Saved data entries –

*** Block opens ***

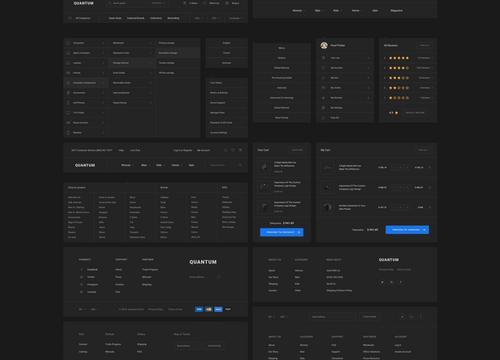Click the first product thumbnail in the mini cart
The width and height of the screenshot is (500, 360).
264,167
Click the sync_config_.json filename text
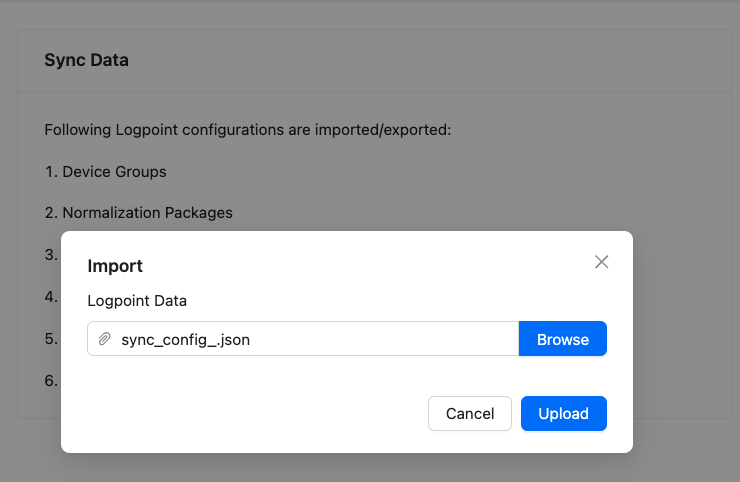 tap(185, 339)
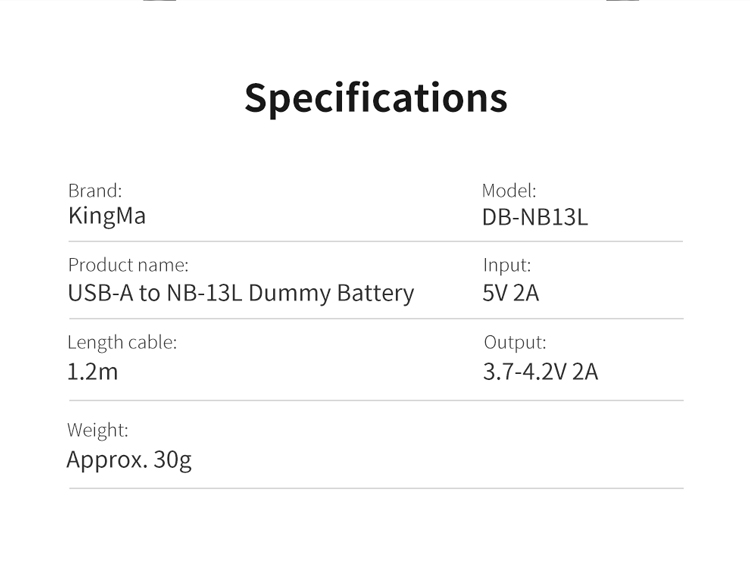Select the 3.7-4.2V 2A output value
Viewport: 750px width, 569px height.
click(x=540, y=372)
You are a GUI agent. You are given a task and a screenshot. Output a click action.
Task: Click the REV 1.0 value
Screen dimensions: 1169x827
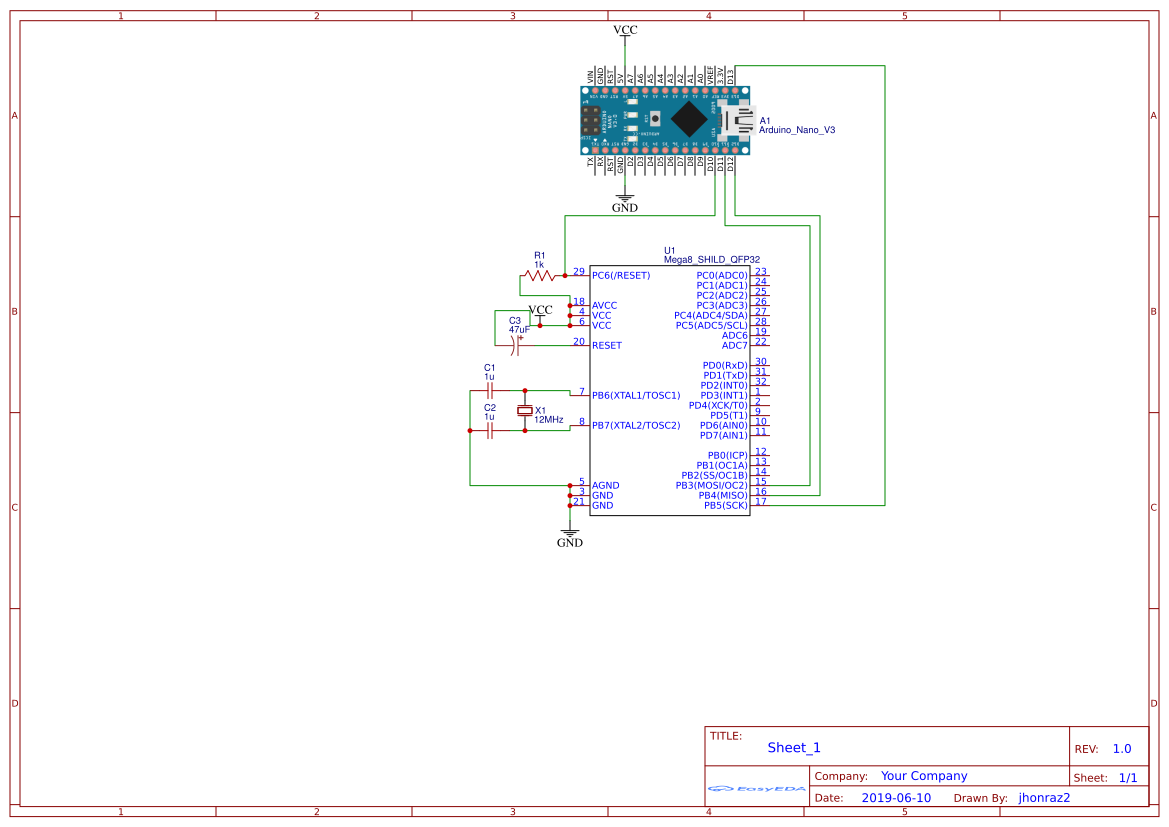(x=1122, y=749)
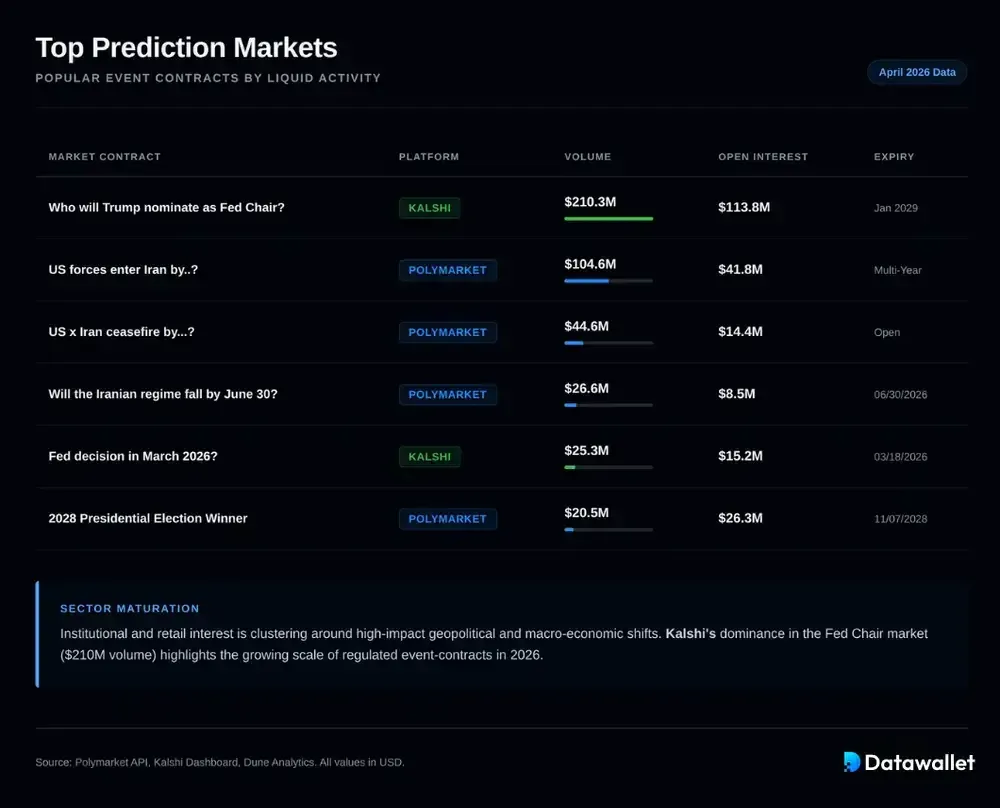Click the April 2026 Data badge
The image size is (1000, 808).
tap(917, 72)
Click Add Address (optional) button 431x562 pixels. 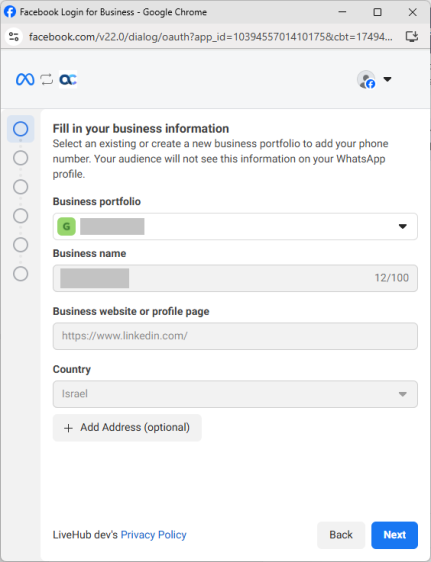point(127,428)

*** Block closes ***

What to do – In the entries above, which lines run from the one with "Click the sync_config_.json filename text" up to and including the one with "Task: Click the REV 1.0 value"? Write them out exactly, without the pictures.

Response –
Click the sync_config_.json filename text
 tap(185, 339)
Select the 3.7-4.2V 2A output value
Viewport: 750px width, 569px height.
click(x=540, y=372)
You are a GUI agent. You are given a task and a screenshot. Output a click action.
Task: Click the REV 1.0 value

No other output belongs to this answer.